## WORK INSTRUCTIONS
Every line from the one with "オリックス [tab] (493, 1432)" to the end of the data needs to be copied exactly, and no line before it.

## EXERCISE DATA
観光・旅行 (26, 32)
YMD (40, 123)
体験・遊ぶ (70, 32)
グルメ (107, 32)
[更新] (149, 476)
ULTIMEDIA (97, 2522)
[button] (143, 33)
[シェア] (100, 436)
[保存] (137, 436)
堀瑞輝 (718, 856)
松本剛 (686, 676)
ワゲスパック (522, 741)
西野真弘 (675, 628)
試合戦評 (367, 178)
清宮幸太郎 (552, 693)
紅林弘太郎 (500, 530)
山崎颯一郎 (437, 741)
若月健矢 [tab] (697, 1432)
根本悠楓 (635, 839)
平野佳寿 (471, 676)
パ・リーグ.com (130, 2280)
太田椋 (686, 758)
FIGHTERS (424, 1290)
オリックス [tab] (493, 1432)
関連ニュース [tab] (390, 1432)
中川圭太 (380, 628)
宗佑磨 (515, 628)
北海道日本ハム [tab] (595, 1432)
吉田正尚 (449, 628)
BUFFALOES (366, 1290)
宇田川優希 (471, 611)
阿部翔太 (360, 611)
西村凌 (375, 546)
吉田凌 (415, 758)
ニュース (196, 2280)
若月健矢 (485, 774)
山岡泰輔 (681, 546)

## OUTPUT
オリックス [tab] (493, 1432)
関連ニュース [tab] (390, 1432)
中川圭太 (380, 628)
宗佑磨 (515, 628)
北海道日本ハム [tab] (595, 1432)
吉田正尚 (449, 628)
BUFFALOES (366, 1290)
宇田川優希 (471, 611)
阿部翔太 (360, 611)
西村凌 (375, 546)
吉田凌 (415, 758)
ニュース (196, 2280)
若月健矢 (485, 774)
山岡泰輔 (681, 546)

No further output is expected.